Mortola profirió un quejido lastimero, y los bandidos alzaron la vista como si el ave estuviera anunciando su muerte. No comprendían que la urraca era la vieja que habían intentado matar unos días antes. No comprendían nada. ¿Qué querían hacer con el libro sin su ayuda, si éste caía de verdad en sus sucias manos? Eran tan estúpidos como los gusanos pálidos que ella picoteaba en la tierra. ¿Creían que bastaba con sacudir el libro o golpear sus páginas pútridas para que lloviera el oro que ella les había prometido? No. Seguramente no pensaban nada de eso mientras permanecían ahí abajo sentados entre los árboles, esperando a que oscureciera para emboscarse junto al sendero por el que bajaría la carroza negra.
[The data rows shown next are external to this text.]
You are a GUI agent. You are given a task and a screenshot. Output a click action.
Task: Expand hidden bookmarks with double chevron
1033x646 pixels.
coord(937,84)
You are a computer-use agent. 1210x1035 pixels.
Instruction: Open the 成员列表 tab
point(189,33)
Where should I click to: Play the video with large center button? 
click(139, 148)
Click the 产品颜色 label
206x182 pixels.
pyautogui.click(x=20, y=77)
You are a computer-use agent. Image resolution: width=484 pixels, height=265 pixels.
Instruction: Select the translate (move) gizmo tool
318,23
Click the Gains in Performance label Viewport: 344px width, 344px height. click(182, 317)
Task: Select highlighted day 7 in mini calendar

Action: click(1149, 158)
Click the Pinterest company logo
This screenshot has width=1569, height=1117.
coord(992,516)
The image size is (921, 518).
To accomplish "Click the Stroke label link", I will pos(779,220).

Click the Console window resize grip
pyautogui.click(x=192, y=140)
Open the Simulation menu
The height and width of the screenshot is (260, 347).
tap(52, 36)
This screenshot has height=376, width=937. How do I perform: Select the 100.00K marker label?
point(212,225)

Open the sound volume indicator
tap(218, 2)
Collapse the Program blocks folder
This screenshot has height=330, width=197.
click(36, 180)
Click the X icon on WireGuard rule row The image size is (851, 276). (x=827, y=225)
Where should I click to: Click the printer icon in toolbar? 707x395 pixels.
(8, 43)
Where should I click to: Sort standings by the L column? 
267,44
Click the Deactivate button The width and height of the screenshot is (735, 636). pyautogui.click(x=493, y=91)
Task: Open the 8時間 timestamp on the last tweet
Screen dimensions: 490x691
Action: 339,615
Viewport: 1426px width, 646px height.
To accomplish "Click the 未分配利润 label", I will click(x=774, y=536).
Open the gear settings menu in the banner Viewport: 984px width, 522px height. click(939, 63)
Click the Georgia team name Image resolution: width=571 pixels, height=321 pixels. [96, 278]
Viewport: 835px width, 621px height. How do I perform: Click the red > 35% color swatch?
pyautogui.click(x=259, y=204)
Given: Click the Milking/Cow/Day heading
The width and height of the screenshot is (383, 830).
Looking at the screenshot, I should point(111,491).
Faltaban unas horas nada más para enfrentarse a la Víbora, y ¿qué hacían? Beber aguardiente casero que habían robado a algún carbonero, soñar con un futuro de riquezas y jactarse de cómo matarían primero a la Víbora y después a Arrendajo. ¿Qué hay de las tres palabras?, le habría gustado graznarles a la urraca. ¿Quién de vosotros, majaderos, puede escribirlas en el Libro Vacío?